PM : D’un point de vue technique, l’intelligence artificielle est un code informatique, un algorithme. Il faut donc l’entrainer pour qu’elle devienne de plus en plus performante, en la nourrissant de données (personnelles, photos etc…) sur la base de critères préalablement établis. On considère actuellement que l’intelligence artificielle a un niveau de reconnaissance et de lecture d’un enfant de six ans. C’était impensable il y a encore quelques années. Il faut donc lui donner de la matière « objective ». Seulement comme les critères définissant celle-ci sont établis par des personnes humaines, les limites de cette objectivité est directement corrélée à celles des programmeurs et programmeuses. Un exemple fascinant et franchement inquiétant nous vient des Etats-Unis, où des juges ont commencé à rendre des décisions sur la base de logiciels statistiques, comme le logiciel COMPAS, avec un algorithme qui prédit la récidive en fonction de données, notamment raciales, sans être capable de corréler celles-ci avec les lieux et les circonstances.
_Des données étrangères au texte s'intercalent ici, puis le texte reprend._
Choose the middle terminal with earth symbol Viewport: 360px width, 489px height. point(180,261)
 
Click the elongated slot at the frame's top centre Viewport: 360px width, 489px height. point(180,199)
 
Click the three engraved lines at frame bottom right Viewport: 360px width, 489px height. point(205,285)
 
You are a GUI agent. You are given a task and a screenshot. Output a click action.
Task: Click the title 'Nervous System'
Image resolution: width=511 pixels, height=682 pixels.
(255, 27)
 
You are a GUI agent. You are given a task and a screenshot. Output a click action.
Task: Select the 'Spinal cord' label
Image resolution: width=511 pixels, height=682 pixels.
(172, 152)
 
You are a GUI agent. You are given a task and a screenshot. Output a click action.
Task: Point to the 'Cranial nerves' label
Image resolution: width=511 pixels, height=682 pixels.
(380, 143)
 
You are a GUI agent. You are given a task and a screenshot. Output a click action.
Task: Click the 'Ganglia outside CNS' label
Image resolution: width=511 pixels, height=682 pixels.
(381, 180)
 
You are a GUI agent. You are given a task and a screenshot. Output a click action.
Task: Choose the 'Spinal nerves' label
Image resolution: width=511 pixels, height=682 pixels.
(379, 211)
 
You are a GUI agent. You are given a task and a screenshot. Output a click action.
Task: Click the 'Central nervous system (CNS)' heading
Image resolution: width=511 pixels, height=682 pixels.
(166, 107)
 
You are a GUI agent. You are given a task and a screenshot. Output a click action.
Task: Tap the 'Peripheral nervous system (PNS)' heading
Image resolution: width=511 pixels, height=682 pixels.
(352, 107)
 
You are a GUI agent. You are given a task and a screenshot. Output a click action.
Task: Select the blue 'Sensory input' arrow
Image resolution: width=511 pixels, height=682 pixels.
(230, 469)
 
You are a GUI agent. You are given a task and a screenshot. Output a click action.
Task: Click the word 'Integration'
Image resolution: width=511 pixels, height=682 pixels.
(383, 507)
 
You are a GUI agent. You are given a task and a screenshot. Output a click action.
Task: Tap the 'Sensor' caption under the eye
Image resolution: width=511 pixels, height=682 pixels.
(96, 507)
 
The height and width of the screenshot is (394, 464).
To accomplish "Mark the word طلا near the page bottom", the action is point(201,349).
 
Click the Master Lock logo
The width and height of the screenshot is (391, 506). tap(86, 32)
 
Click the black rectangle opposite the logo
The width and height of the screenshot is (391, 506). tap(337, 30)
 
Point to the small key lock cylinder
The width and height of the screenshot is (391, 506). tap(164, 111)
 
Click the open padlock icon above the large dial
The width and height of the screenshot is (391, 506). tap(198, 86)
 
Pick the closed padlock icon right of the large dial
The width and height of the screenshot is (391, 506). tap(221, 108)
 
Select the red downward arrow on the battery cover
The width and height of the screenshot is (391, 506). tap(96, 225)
Du coup, pour pratiquer l’euphémisme, il faut vraiment insister sur le besoin absolument crucial de bien entrainer l’intelligence artificielle pour éviter des dérives monstrueuses. La souveraineté européenne en la matière pour développer « nos » propres solutions est inévitable. 

D’un point de vue juridique, il faut se poser la question d’où employer l’intelligence artificielle. Nous n’en avons pas besoin partout, ni pour optimiser chaque processus ni la substituer à un travail qu’une personne humaine dotée de discernement pourrait et doit effectuer. Du fait qu’on n’a pas de technologie en propre, et qu’on est donc tributaire du prestataire à qui on achète les logiciels et donc l’intelligence artificielle qui va avec, il faut être en mesure d’instaurer des clauses de responsabilités robustes, et conséquentes.